Но к чему сводились все эти тезисы? К заботам о правах и положению народных масс? Отнюдь нет. Но лишь о выгодах дворянства скрывающегося под словом «народ», здесь шла речь, о возвращении к конституции Меровингов и Каролингов, при которых лучшие люди королевства выбирали себе вождя.
Вот, пожалуй, и все о положении трудового крестьянства в эпоху религиозных войн, которое их же и оплачивало бесконечными чрезмерными налогами и поборами. Еще более углубляться в этот вопрос, пожалуй, не следует.
Однако народ все же поднимет голову: вспыхнут восстания против дворян во многих областях Франции; но произойдет это уже к концу шестнадцатого столетия.
Но что же случится дальше с нашими героями, часть которых, шагая из года в год, мы все же потеряли?
После перемирия Лесдигьер с Шомбергом и дочерью уедет в графство Сен-Пале, а Матиньон — к своей возлюбленной герцогине Д'Этамп; потом он вернется к Конде и из Болье снова отправится к герцогине, но приедет уже на похороны. Спустя несколько дней она умрет у него на глазах.
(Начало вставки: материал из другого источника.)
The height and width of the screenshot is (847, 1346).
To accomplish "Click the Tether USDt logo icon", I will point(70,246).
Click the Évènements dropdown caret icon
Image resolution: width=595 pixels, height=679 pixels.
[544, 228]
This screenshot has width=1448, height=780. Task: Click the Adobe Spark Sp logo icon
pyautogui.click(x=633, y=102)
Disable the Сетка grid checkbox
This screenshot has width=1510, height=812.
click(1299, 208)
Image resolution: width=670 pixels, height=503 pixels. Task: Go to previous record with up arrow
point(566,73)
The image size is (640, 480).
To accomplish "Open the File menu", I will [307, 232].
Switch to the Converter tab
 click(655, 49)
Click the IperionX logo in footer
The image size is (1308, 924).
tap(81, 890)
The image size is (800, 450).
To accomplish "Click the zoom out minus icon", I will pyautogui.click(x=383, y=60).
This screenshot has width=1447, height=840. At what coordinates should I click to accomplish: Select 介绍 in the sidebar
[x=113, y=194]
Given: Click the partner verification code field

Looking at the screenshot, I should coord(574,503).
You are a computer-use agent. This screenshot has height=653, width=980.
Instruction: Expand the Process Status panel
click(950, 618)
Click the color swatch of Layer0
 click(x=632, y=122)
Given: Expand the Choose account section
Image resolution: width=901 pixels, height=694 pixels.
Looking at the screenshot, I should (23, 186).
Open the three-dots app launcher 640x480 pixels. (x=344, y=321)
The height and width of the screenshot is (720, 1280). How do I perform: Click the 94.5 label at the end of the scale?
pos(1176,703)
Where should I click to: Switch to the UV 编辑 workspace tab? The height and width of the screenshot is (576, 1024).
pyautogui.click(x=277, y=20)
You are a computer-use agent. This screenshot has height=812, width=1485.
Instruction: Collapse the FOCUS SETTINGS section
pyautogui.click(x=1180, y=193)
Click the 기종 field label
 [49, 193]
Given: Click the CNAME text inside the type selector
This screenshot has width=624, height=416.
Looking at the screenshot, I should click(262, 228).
Бюсси падет жертвой одного из своих любовных приключений, и будет убит наемниками некоего графа де Монсоро.
Генрих Конде до конца жизни станет бороться против Екатерины Медичи и умрет в 1588 году от раны, полученной им в битве при Кутра. Подозревали, впрочем, что его отравили, но вскрытие не дало никаких результатов, и истинная причина смерти так и осталась невыявленной.
Маршалы Монморанси и Косее будут отпущены на свободу в октябре 1575 года.
Графиня Луиза де Сен-Пале, урожденная Лесдигьер, по матери баронесса де Савуази, станет придворной дамой Генриха IV и привезет ему из Италии другую Медичи. Ее отец не пропустит ни одной битвы в борьбе за веру, и Генрих Наваррский, став королем Франции, дарует ему сначала звание маршала, потом коннетабля.
Шомберг будет женат три раза, но под старость все же останется холостяком. За несколько лет до смерти станет маршалом.
Что же касается Екатерины Медичи, то бразды правления по-прежнему будут в ее руках во время царствования Генриха III. И умрут они оба в одном и том же году — сначала она, потом он. Впрочем, смерть его окажется насильственной, а не от болезни, как у его братьев.
Этот год закроет последнюю страницу правящей династии Валуа.